Issue: License required for model
Fix: Accept HuggingFace TOS for restricted models like Llama-2.
Issue: Want CPU-only?
Fix: Remove CUDA and set device='cpu'
.
12. Automation with Docker (Optional)
Example Dockerfile:
FROM nvidia/cuda:12.1.1-cudnn8-runtime-ubuntu20.04
RUN apt-get update && apt-get install -y python3 python3-pip git
RUN pip3 install torch torchvision torchaudio transformers huggingface_hub
COPY ./run_model.py /app/run_model.py
WORKDIR /app
ENTRYPOINT ["python3", "run_model.py"]
13. Security Best Practices
- Never expose sensitive inputs/outputs to public endpoints.
- Keep your packages up to date.
- Use token limits and monitor abuse on API-based access.
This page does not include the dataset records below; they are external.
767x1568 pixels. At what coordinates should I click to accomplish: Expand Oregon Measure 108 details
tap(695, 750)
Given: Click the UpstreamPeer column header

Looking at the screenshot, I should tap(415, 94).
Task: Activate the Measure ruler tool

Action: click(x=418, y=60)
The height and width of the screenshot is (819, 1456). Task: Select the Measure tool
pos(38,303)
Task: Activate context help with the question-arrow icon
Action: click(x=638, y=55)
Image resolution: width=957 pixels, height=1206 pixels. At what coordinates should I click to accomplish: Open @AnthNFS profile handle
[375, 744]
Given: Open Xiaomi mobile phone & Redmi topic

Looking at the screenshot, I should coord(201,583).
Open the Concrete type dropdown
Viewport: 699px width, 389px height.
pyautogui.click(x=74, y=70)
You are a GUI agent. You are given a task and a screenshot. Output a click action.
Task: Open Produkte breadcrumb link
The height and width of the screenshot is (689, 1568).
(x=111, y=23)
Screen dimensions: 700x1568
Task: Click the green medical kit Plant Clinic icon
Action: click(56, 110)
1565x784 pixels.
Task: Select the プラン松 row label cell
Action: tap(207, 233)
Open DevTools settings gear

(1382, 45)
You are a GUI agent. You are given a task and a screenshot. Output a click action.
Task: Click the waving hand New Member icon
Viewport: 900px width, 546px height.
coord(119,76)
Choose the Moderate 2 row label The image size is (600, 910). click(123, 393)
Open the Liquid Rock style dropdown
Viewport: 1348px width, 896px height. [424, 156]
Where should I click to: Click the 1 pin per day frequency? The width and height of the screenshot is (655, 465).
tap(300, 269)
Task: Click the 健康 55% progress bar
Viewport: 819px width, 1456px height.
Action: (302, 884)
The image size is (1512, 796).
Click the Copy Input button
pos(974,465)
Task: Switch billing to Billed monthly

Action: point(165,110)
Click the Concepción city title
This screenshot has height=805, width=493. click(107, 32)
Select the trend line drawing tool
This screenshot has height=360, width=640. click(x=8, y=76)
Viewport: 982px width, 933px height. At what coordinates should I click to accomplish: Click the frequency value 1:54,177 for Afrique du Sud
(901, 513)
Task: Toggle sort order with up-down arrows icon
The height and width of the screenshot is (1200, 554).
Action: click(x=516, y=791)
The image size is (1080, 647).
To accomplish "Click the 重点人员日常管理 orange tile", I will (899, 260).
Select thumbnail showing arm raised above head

14. Extensions and Custom Use
- Use LoRA or adapters for fine-tuning with less memory.
- Deploy with FastAPI or vLLM for production APIs.
- Explore vector databases and semantic search via LangChain or Haystack.
15. References
Conclusion
This guide serves as a modern blueprint to install, configure, and run any HuggingFace-hosted 7B LLM—such as Hunyan 7B or Mistral 7B—on Linux/Ubuntu systems using open-source tools and best practices as of today.